28 TAGE


Reif für die Reha

Sandra Bullock soll trocken werden

Nachdem Gwen (Sandra Bullock) sturzbetrunken die Hochzeitstorte ihrer Schwester abgeräumt, die Brautlimousine geklaut und damit Vorgarten und Veranda eines Einfamilienhauses demoliert hat, ist das New Yorker Partygirl reif für die Reha. Für 28 Tage wird Gwen in eine Entzugsklinik eingewiesen und muss sich dort einem rigiden Regime unterwerfen. Das Handy bleibt unter Verschluss, statt dessen Gesprächskreise, Singspiele und Putzdienste. In der illustren Schar der Mitrehabilitanden ist die ganze Drogenpalette vertreten: Alkohol, Heroin, Koks, Tabletten, sogar ein Sexaholiker ist dabei.
Neuankömmlinge werden von der Stammbelegschaft fachmännisch eingeordnet. Anfangs sträubt sich die coole Gwen gegen den lächerlichen Therapiemief, aber schon bald setzen die ersten Entzugserscheinungen ein. Nachdem sie im Delirium aus dem Fenster gesprungen ist, beginnt sie sich langsam mit dem Reha-System zu arrangieren und ihr Leben mühsam neu zu ordnen.
Man kann sich Betty Thomas' 28 Tage als Gegengift zu Milos Formans Klapsen-Klassiker Einer flog übers Kuckucksnest vorstellen. Damals, in den 70ern, waren die Fronten klar: Der irre Jack Nicholson galt als individualistischer Rebell und die Anstalt als repressive Institution von Staat und Gesellschaft. Sandra Bullocks Gwen hingegen ist ein Produkt der Partygeneration der 90er, die sich im inszenierten Individualismus der Großstadtszene selbst verloren hat. Das strenge Ordnungssystem der Klinik ist hier kein Gefängnis, sondern ein Koordinatensystem zur Selbstfindung. Betty Thomas (Private Parts) gelingt es, ihre etwas gesellschaftskonforme Botschaft als lockere Tragikomödie zu inszenieren.
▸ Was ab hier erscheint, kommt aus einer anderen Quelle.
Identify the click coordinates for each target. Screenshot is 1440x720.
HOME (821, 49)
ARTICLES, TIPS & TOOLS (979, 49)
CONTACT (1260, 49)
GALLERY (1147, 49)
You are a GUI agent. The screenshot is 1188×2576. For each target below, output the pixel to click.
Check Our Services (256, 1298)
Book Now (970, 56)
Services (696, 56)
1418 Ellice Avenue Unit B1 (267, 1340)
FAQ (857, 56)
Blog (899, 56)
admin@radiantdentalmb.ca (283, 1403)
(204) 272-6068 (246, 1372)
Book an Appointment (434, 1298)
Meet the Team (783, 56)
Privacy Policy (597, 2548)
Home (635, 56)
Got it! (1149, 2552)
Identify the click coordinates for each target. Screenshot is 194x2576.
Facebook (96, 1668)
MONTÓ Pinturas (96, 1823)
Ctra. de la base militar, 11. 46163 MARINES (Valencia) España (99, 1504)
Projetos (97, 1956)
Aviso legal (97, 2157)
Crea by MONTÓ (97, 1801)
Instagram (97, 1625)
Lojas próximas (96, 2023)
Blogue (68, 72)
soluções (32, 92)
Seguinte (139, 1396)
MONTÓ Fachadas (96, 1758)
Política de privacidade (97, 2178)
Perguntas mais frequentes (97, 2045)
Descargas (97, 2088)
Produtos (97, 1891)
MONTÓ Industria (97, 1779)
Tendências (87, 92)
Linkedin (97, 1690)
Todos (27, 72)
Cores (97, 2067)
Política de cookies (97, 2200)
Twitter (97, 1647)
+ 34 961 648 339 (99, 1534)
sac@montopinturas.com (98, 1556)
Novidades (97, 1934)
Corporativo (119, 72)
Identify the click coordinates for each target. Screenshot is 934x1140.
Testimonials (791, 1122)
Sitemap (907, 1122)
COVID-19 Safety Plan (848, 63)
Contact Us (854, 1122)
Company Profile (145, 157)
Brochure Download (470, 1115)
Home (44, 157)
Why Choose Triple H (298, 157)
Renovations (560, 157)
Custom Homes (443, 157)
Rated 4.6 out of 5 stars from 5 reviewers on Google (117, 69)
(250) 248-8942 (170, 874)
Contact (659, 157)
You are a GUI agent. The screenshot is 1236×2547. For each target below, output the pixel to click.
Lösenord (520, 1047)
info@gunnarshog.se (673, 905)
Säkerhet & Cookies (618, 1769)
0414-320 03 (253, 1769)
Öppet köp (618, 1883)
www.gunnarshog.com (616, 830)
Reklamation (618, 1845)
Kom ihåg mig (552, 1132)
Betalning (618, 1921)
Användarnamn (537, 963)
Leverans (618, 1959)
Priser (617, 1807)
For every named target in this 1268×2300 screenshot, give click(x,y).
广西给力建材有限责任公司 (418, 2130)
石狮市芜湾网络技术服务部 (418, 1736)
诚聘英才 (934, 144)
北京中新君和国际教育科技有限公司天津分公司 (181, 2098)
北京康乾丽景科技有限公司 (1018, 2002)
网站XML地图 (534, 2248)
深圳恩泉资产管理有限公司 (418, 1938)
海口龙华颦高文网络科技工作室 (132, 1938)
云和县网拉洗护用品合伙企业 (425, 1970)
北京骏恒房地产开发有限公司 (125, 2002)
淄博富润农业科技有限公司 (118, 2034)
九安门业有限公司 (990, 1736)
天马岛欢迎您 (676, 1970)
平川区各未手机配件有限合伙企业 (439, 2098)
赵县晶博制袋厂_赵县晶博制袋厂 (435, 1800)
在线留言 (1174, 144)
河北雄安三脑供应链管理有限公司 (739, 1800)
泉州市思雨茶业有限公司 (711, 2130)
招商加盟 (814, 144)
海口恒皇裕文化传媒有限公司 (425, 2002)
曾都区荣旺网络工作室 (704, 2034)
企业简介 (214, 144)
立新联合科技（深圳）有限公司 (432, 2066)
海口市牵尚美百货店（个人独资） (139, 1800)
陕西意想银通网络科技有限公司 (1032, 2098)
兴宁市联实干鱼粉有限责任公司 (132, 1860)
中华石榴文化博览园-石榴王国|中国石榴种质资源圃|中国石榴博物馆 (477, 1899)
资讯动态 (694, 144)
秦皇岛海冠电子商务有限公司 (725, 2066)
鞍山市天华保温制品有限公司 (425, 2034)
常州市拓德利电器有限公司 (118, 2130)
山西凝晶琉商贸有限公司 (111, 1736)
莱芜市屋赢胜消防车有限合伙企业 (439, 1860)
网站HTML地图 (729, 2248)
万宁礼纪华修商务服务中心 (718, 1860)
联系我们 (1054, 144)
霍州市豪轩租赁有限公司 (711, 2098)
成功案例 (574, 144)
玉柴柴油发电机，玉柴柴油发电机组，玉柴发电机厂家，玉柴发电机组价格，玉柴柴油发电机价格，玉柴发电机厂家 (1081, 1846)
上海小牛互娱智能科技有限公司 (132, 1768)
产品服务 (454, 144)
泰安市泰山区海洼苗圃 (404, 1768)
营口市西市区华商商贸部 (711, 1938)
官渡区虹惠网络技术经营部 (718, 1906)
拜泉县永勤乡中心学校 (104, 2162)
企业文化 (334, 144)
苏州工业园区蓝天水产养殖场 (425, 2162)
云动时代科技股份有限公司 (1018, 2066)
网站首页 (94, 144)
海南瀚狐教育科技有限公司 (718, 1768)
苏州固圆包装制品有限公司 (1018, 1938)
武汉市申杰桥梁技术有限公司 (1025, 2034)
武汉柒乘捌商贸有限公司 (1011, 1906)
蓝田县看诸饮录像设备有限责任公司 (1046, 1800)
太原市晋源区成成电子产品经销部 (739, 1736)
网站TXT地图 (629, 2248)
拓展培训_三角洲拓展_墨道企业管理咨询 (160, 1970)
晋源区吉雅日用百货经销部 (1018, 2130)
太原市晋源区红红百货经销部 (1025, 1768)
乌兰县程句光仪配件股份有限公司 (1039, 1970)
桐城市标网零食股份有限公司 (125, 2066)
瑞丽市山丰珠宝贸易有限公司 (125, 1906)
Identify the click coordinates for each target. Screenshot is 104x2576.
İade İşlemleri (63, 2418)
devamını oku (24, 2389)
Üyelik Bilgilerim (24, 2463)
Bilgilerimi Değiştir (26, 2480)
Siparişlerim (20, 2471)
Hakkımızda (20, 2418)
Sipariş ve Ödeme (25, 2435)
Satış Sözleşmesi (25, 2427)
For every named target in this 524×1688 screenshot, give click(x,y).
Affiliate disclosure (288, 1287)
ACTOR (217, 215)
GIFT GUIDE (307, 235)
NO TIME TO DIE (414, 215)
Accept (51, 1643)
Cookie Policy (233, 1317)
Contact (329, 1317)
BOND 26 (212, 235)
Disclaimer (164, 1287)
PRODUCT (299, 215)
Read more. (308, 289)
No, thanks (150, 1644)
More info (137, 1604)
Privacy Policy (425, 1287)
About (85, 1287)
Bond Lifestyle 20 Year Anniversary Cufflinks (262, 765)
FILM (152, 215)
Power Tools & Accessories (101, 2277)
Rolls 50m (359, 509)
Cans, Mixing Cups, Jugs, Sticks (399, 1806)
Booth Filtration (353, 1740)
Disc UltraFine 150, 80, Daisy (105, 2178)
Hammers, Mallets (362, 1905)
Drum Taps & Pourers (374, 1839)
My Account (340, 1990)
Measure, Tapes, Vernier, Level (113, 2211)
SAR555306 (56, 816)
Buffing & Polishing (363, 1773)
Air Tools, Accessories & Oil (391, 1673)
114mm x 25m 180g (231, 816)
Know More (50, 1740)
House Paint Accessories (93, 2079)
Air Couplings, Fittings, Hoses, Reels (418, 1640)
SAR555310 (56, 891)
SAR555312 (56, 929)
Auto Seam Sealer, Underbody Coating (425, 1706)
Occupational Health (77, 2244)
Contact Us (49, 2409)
Auf der einen Seite werden die üblichen Rührseeligkeitsstandards bedient, auf der anderen Höhen und Tiefen des Thearpiealltags recht treffsicher karikiert: Vertrauensübungen an der Kletterwand, Sensibilitätstraining am lebenden Pferd, emotionale Eklats im Gruppengespräch, Singkreise mit Händchenhalten, Workshops zu zentralen Fragen des Drogenentzugs wie "Warum Sie Ihre Ausnüchterung nicht begießen sollten".
Therapie, das zeigt der Film deutlich, erfordert den Mut zur Lächerlichkeit. Sandra Bullock wächst hier endlich einmal über ihr Image als zuckersüße Grübchenlächlerin hinaus. Wenn sie im Schlampenlook über den Klinikflur schleicht und ihre Süßigkeitentüte mutlos hinter sich herzieht, trägt sie das ganze Elend des Alkoholentzuges auf ihren zusammengesunkenen Schultern. In Nebenrollen glänzen Dominic West als charmant verlotterter Liebhaber und ausgerechnet Steve Buscemi (Fargo) in der Rolle des prinzipientreuen Anstaltsleiters.